[Date Prev][Date Next][Thread Prev][Thread Next][Date Index][Thread Index]

bioeconomia la via del futuro



dal manifesto di giovedi 7 settembre 2000
 Bioeconomia, la via del futuro 
 GIORGIO NEBBIA - 

 Nella "lettera agli economisti" Carla Ravaioli e altri (il manifesto, 15
 giugno 2000), suggeriscono la necessità che la scienza economica tenga
 conto dei problemi della scarsità delle risorse naturali e dei rapporti fra
 crescita economica, cioè aumento delle merci e dei beni materiali
 prodotti e consumati, e disponibilità, oggi e in futuro, di risorse naturali
 già oggi scarse e in diminuzione. La "lettera" è un esplicito invito agli
 "economisti dei soldi" a prestare maggiore attenzione alla "economia"
 della materia.
 Il mondo, infatti, nel suo cammino, richiede una crescente quantità di
 beni materiali, di "cose" fisiche, le uniche veramente necessarie per
 soddisfare i bisogni di una popolazione mondiale in continuo aumento.
 Qualsiasi fenomeno economico e sociale, qualsiasi attività di
 produzione e "consumo" di beni materiali e di servizi, comporta un
 flusso di materie e di energia che comincia nell'ambiente naturale,
 passa attraverso la singola abitazione, la fabbrica, il campo coltivato, la
 città, il territorio antropizzato - la tecnosfera - e ritorna, più o meno
 presto, nei corpi riceventi naturali sotto forma di materia gassosa,
 liquida o solida, delle scorie delle attività di produzione e consumo.
 Siamo, insomma, di fronte ad una circolazione:
 natura-produzione-merci-"consumo"-natura, una vera e propria storia
 naturale delle merci, tanto che si deve ormai parlare di produzione di
 merci a mezzo di natura.
 L'affermazione vale anche per i servizi, i quali sono sempre,
 direttamente o indirettamente, legati ad una circolazione di materia: la
 nota immagine di un mondo immateriale o virtuale è abbastanza
 ingannevole, se tende a far credere che la società del futuro non avrà
 bisogno (o avrà meno bisogno) di materiali. Così come è ingannevole il
 termine "consumo", perché in realtà ciascuna persona non "consuma" gli
 oggetti che usa, ma ne trasforma la materia e l'energia in altre forme,
 dissipate nell'ambiente naturale circostante.
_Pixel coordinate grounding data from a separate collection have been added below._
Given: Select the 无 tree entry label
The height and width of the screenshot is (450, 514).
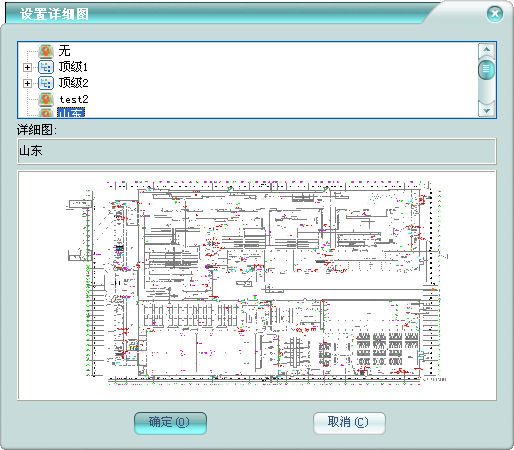Looking at the screenshot, I should (64, 51).
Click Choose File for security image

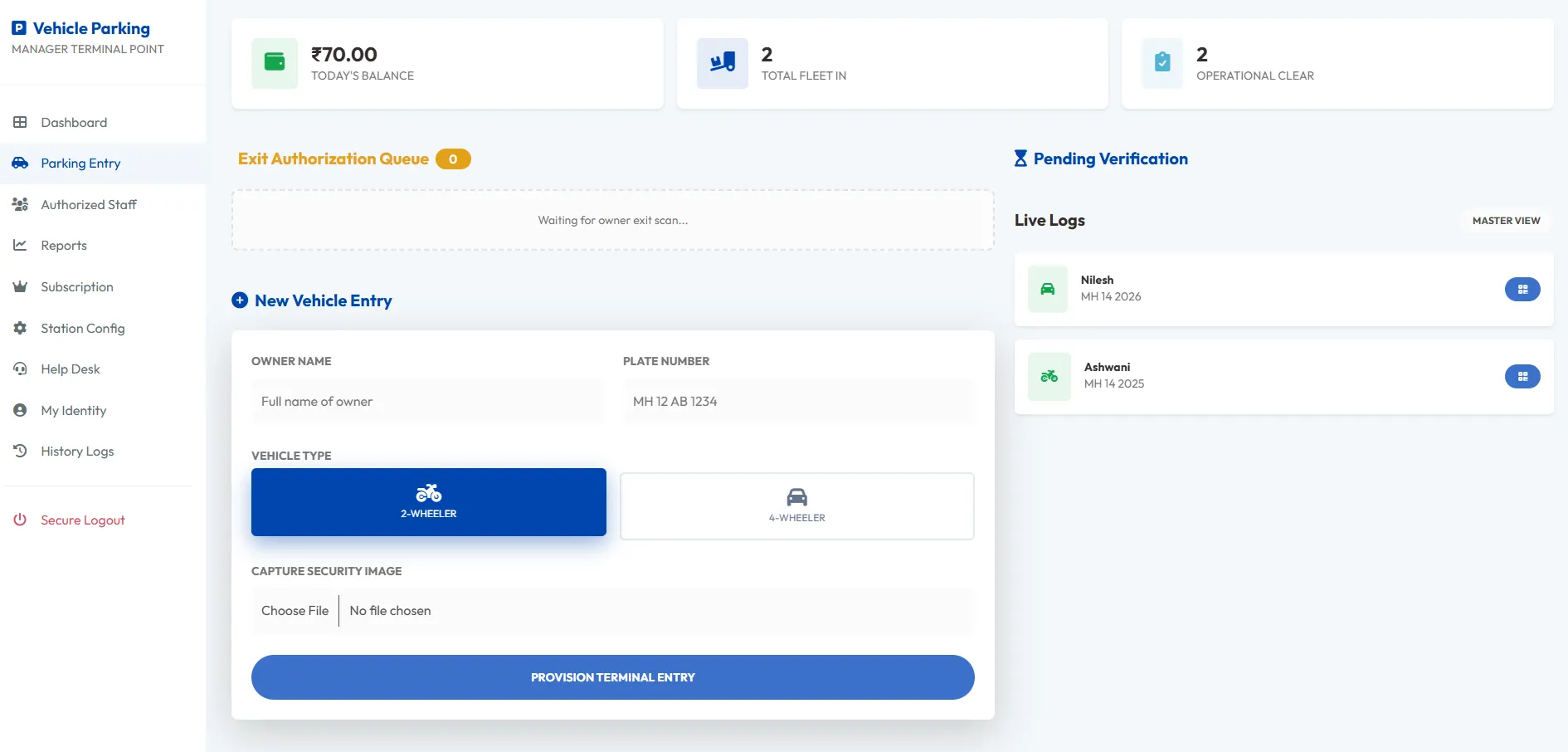[295, 611]
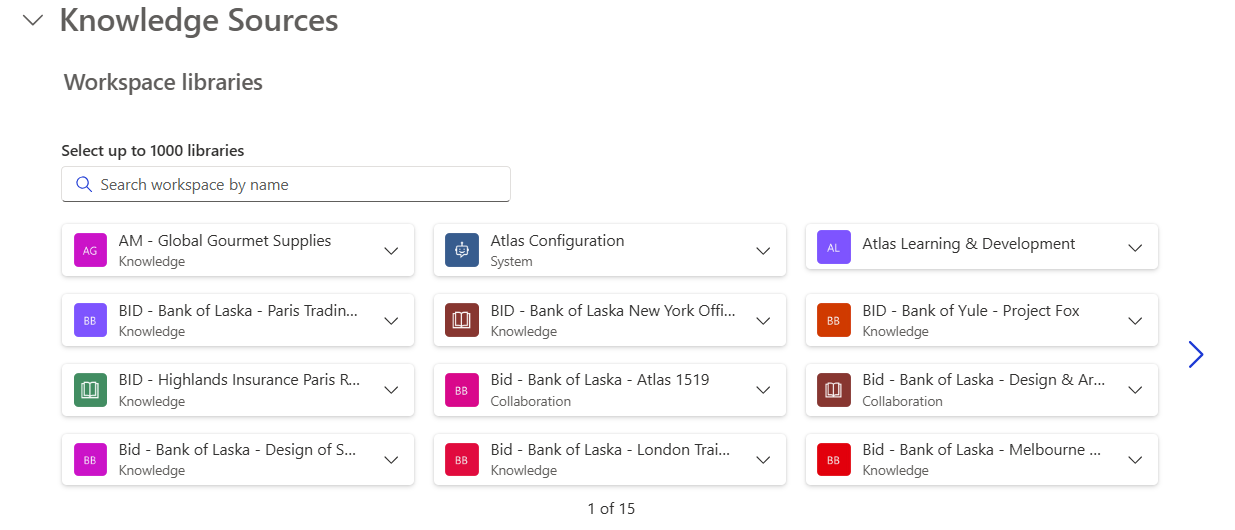Expand AM - Global Gourmet Supplies dropdown
This screenshot has height=530, width=1235.
(391, 250)
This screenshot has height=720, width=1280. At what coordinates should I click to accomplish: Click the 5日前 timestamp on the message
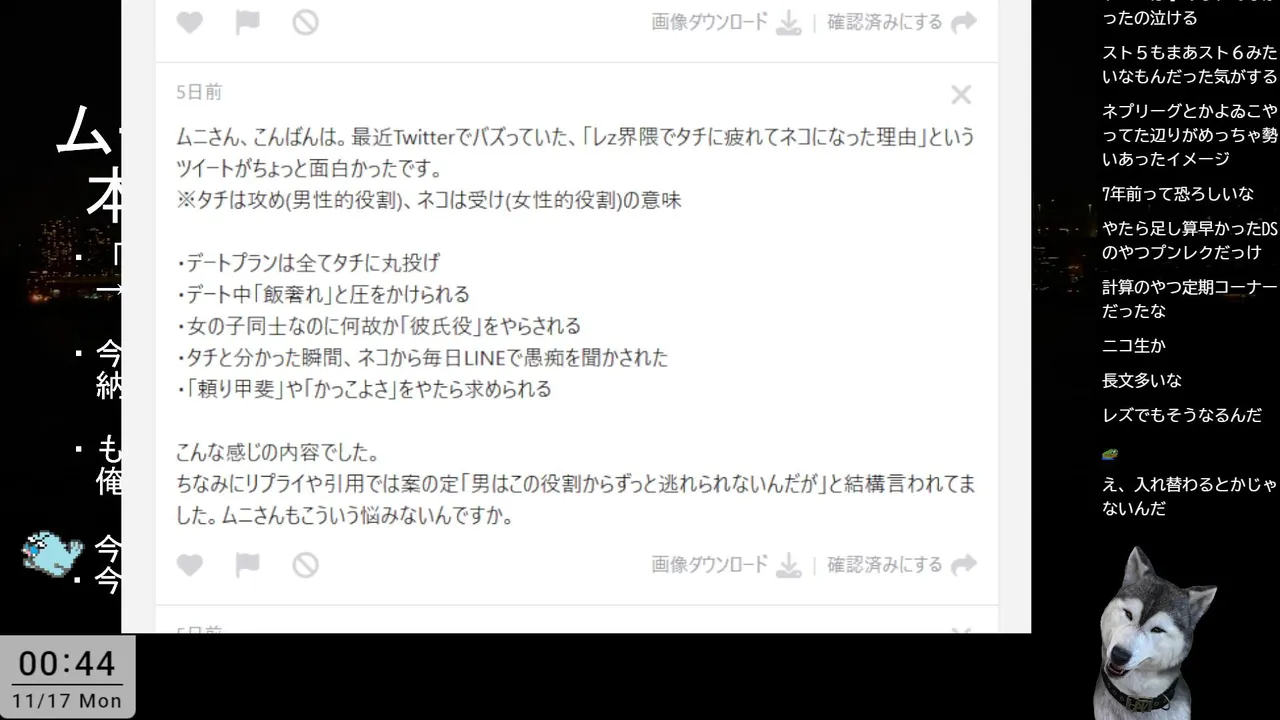[199, 92]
 A differenza degli ecologi, che misurano in unità fisiche i flussi di
 materia e di energia attraverso i processi vitali, i contabili
 dell'economia, per descrivere i flussi di materia e di energia che
 attraversano la vita sociale ed umana, non hanno trovato niente di
 meglio, né di più comodo, del misurare la quantità di denaro che
 accompagna tali flussi. Le unità monetarie sono omogenee e si
 prestano ad essere sommate fra loro - mentre non è possibile, a meno
 di artifizi, avere informazioni ragionevoli se si somma un kilogrammo di
 patate con un kilogrammo di ferro - e si prestano perciò bene come
 indicatori di grandezze come il prodotto interno lordo, il benessere; il, si
 fa per dire, progresso.
 Da qualche tempo a questa parte, peraltro, l'umanità, e pertanto anche
 la scienza economica, devono fare i conti con fenomeni che coinvolgono
 flussi di materia e di energia finora sfuggiti alla contabilità monetaria.
 Un esempio è offerto dal dibattito in corso a proposito delle
 modificazioni climatiche provocate dai gas immessi nell'atmosfera in
 seguito alle attività di produzione e di consumo dei beni materiali.
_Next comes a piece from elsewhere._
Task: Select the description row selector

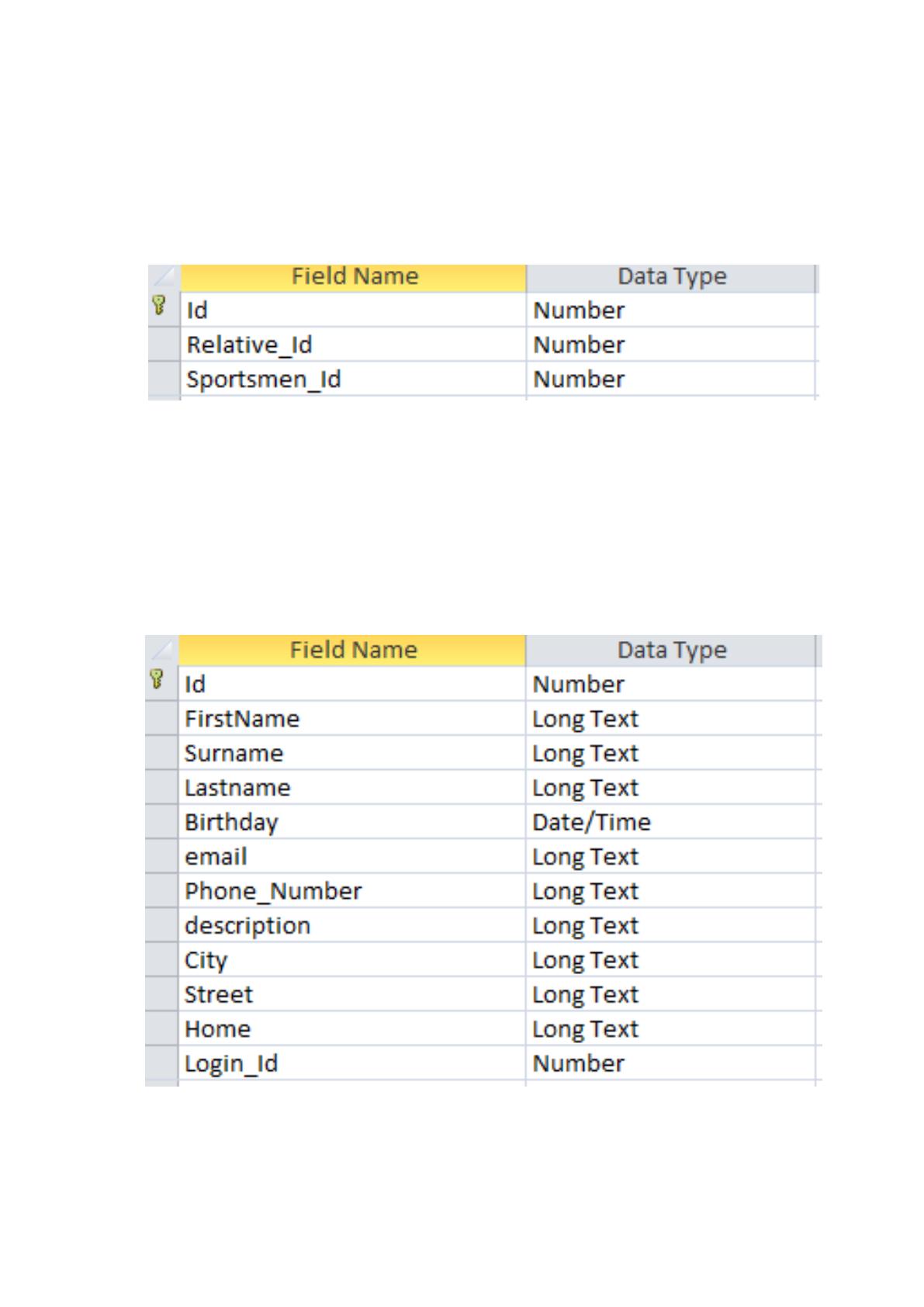Action: 162,925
 La contabilità monetaria si occupa di quanti euro di energia entrano in
 ciascun processo di produzione e consumo, ma finora è stato trascurato
 il fatto che il "consumo" di un kilogrammo di combustibile (per cui si
 paga un prezzo) richiede il prelievo (gratis) dall'atmosfera di circa 18
 kilogrammi di aria, il cui ossigeno è necessario per liberare l'energia, il
 servizio economico, "contenuta" nel combustibile stesso.
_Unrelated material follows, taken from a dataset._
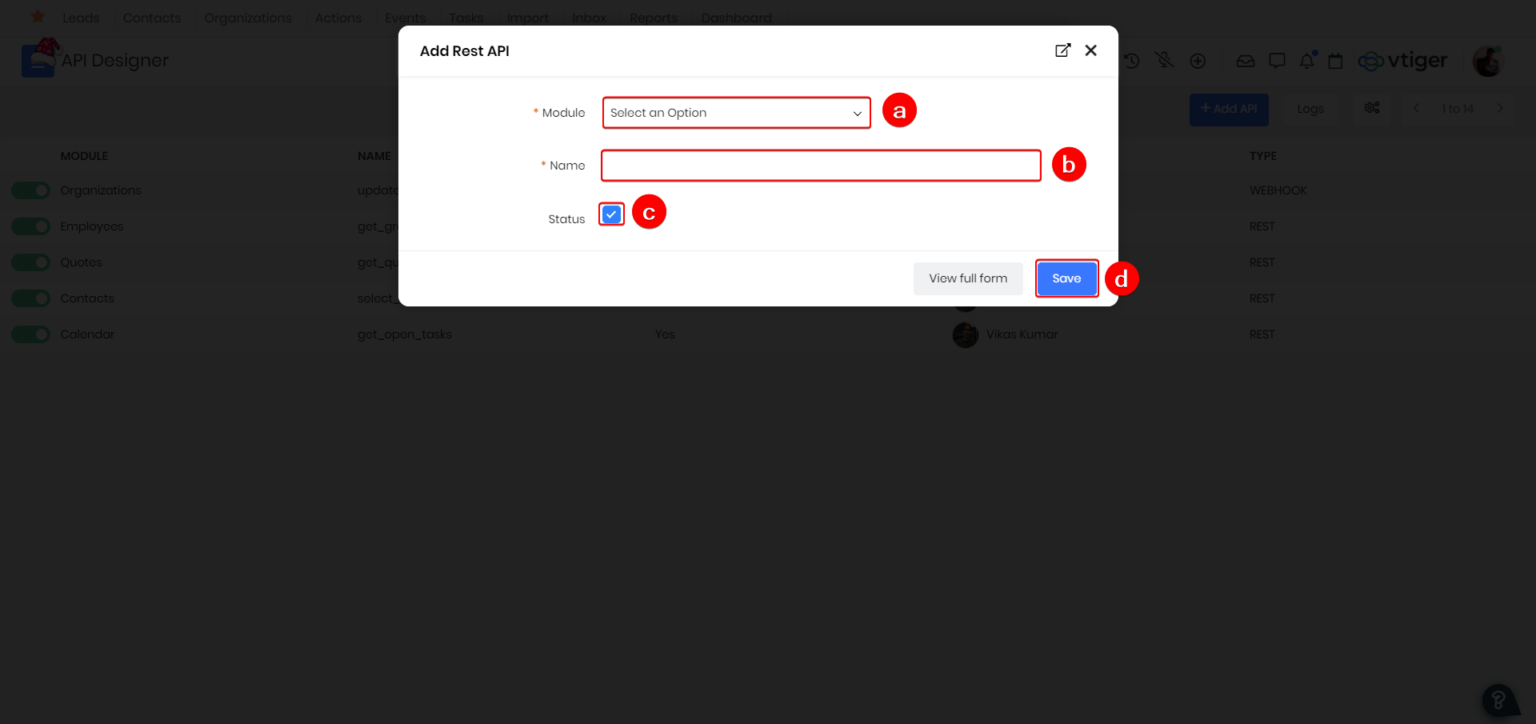Uncheck the Status checkbox
Screen dimensions: 1536x724
[x=611, y=213]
 Inoltre durante il processo di combustione del kilogrammo del nostro
 combustibile, ritornano nell'atmosfera una ventina di kilogrammi di gas,
 di cui quattro sono diversi da quelli entrati nel processo, e sono
 costituiti da anidride carbonica, ossido di carbonio, idrocarburi, ossidi di
 azoto, vapore acqueo e altre sostanze ancora.
 Adesso gli studiosi della natura hanno spiegato agli studiosi
 dell'economia che i gas generati dalle macchine, dalle abitazioni, dalle
 città, e di cui finora si sono liberati cedendoli, senza alcuna spesa,
 all'atmosfera, modificano il clima planetario e il loro flusso
 nell'atmosfera deve essere rallentato. E i governi hanno deciso di
 applicare una imposta, la "carbon tax", proporzionale alla quantità di
 gas responsabili dell'effetto serra, prodotti da ciascun soggetto
 economico: se aumenta il costo dell'energia, è sperabile che se ne
 consumi di meno, o che vengano inventati altri processi meno
 inquinanti, o che si ricorra ad altre fonti di energia.
 Gli economisti si sono così trovati costretti a misurare non solo il flusso
 di denaro che accompagna, per esempio, il commercio e l'uso di un
 combustibile, ma anche il suo peso, la quantità di ossigeno prelevata
 dall'atmosfera, la massa dei vari gas immessi nell'aria. E, sempre più
 spesso, vengono applicate imposte sulla quantità fisica delle scorie
 immesse nei fiumi, sulla massa dei rifiuti solidi, e spesso l'entità
 dell'imposta dipende anche dalla composizione delle scorie buttate
 nell'ambiente circostante.
 Gli economisti dovranno perciò chiedere a ingegneri, chimici e
 merceologi di ricostruire il bilancio materiale completo di ciascun
 processo di produzione e di consumo e di riconoscere i caratteri e la
 composizione di tutta quella massa di materia che finora era stata
 chiamata genericamente "rifiuto", di misurare, insomma, il metabolismo
 dei processi e materiali di importanza economica.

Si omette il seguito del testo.